Task brief: Your copy should hold exactly the lines from the one containing "Task: Click the 20KG weight value" through the last line of the entries, and no pictures.

Saved data entries
Segment Open

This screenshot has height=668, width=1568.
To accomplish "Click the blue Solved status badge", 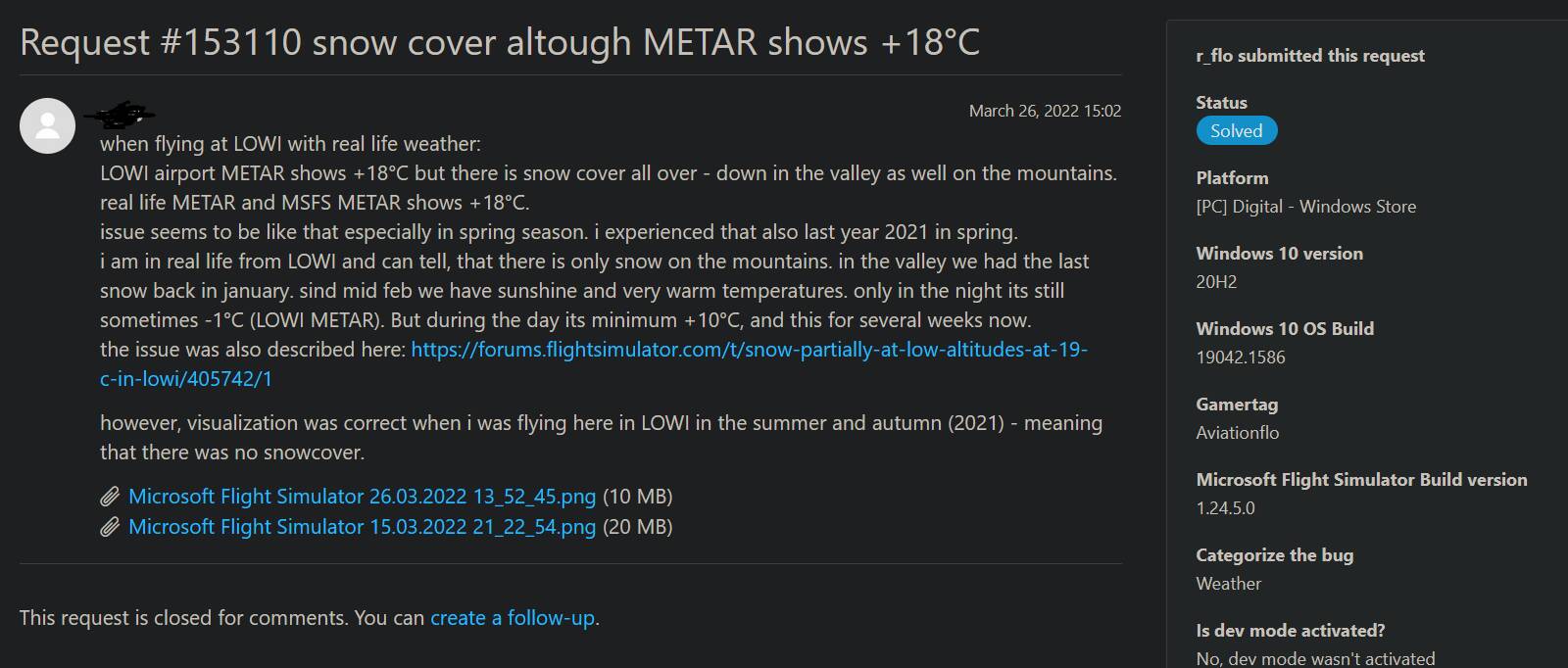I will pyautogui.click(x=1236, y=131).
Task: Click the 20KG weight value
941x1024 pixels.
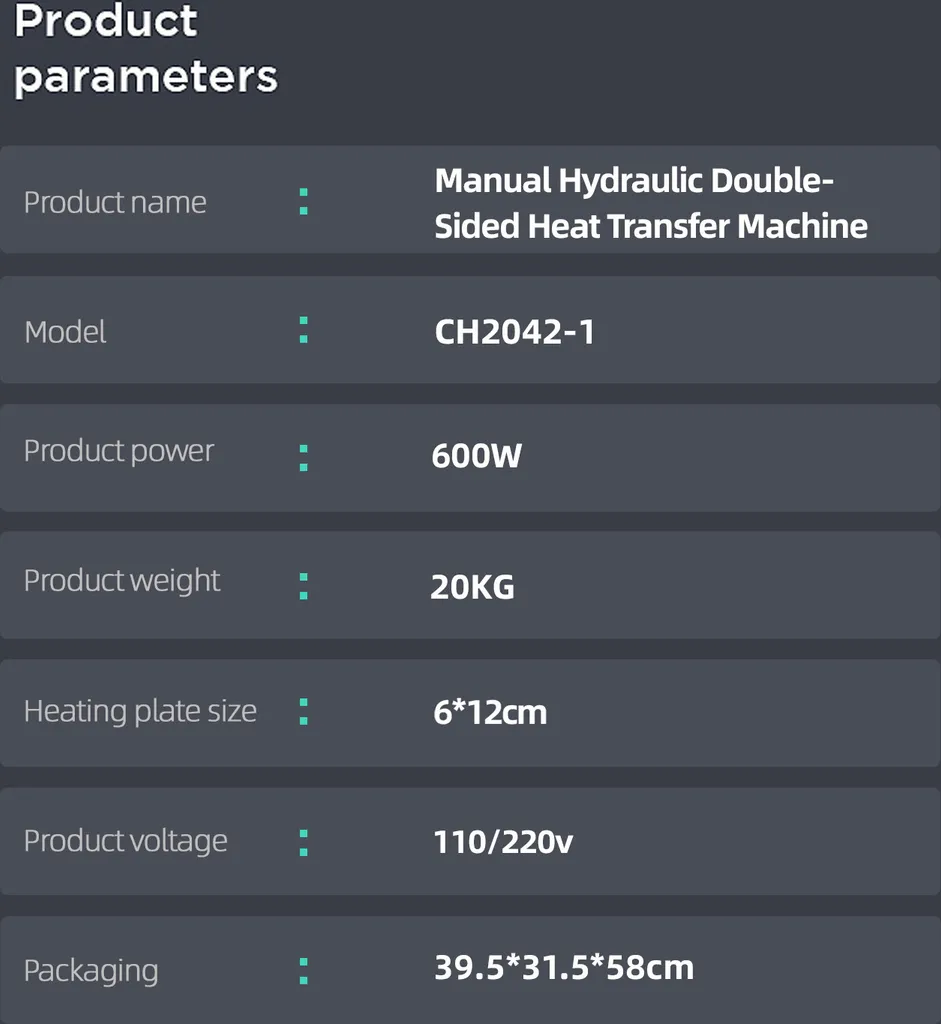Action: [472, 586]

Segment Closed

Answer box:
Task: Click the 20KG weight value
941x1024 pixels.
Action: [472, 586]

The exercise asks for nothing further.